Now, some Christians might also argue that the Church exists for others, so that promoting religious freedom, even at the cost of lives lost overseas, is still the selfless thing to do. And that could be right, but I think we all ought to be very wary of arguments that provide such a neat dovetailing of our moral obligations and our self-interest.

I honestly don’t know what I think about this, and still less do I know how to apply the proper principles to our own more complex political scene. But I do think it’s right to conclude that there are at least some potential circumstances in which religious believers, in order to be faithful to their religious traditions, would need to refrain from direct political advocacy for those traditions.

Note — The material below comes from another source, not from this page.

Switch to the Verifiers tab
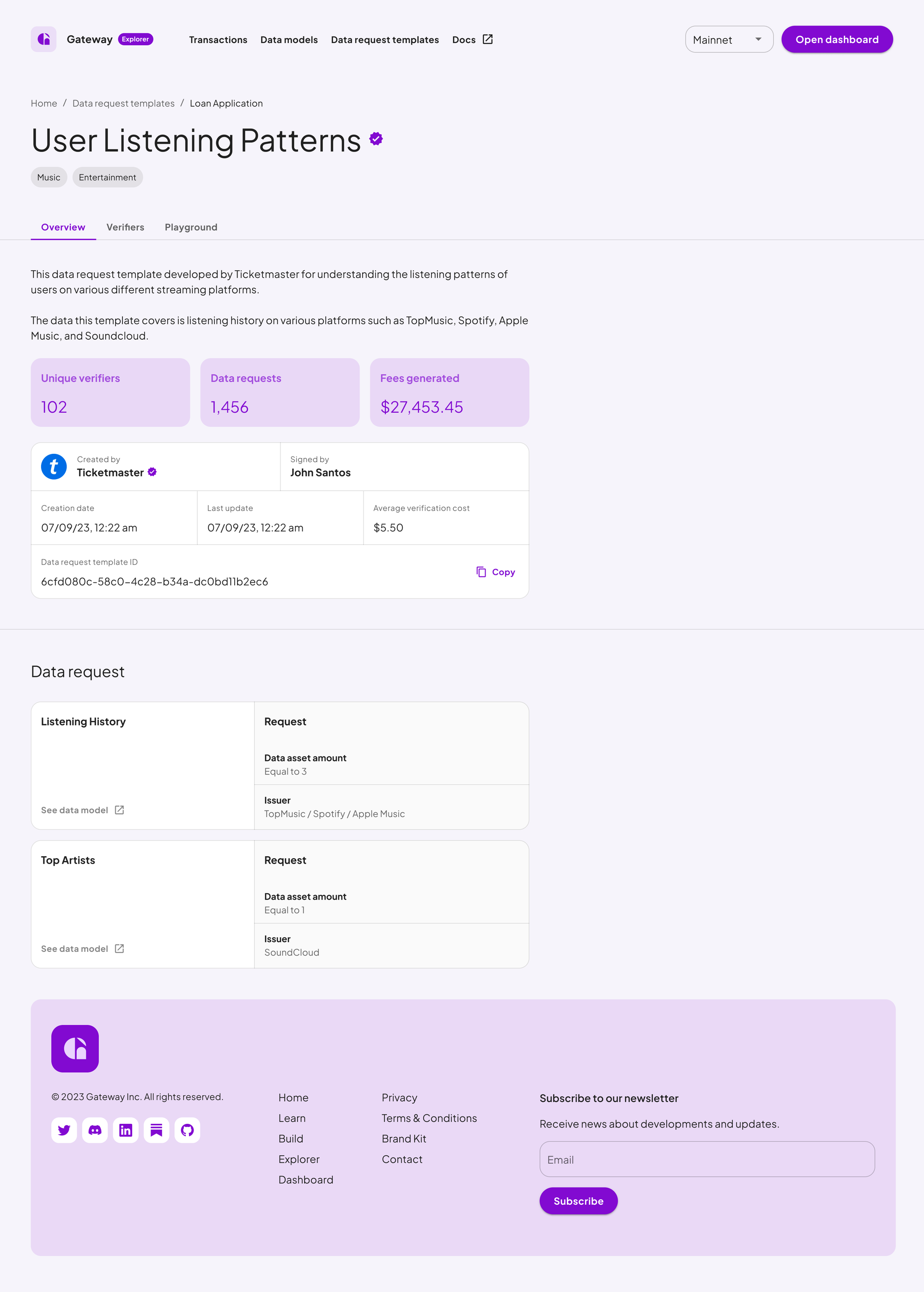924x1292 pixels. (125, 227)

In other words, voting simply on the basis of religious convictions may be an oversimplification of electoral politics and of public and foreign policy. Say hello to 2k.

But Millman responds that self-interest is the wrong way to frame the question:

I’m pretty sure I don’t agree with the underlying premise that voters should aspire to cast their ballots in a selfless manner. Indeed, I think “selfless” is a red-herring. The objective oughtn’t be to deny the needs or wants of the self, but to see beyond them, to feel other selves as equally worthy of care (and yourself as equally unworthy of supremacy), and thereby to achieve a feeling of solidarity with those other selves. (Then again, I’m not a Christian, so your mileage may vary.)

So is it the case that Christians, even when they recognize the limits of faith-based voting as Jacobs does, come across as inherently selfish when they vote according to their beliefs? Millman’s point is especially pertinent when he talks about seeing others “as equally worthy of care” and feeling solidarity with them. If people who have a heightened sense of the anti-thesis, Christians, that is, people who are also keenly aware of God’s law and those who break it, are also supposed as members of a civic community to feel solidarity with other citizens, is faith something that impedes or assists such fellow-feeling? Not to put too fine a point on it, but can Christians feel solidarity with gays or advocates of same-sex marriage?

Maybe Millman is wrong about a sense of belonging with other Americans, though any small dose of Aaron Sorkin’s television series West Wing or the Newsroom should confirm Millman’s point. But if Christians judge Millman wrong, then what hope have we for a free society if it consists of Christians and non-Christians?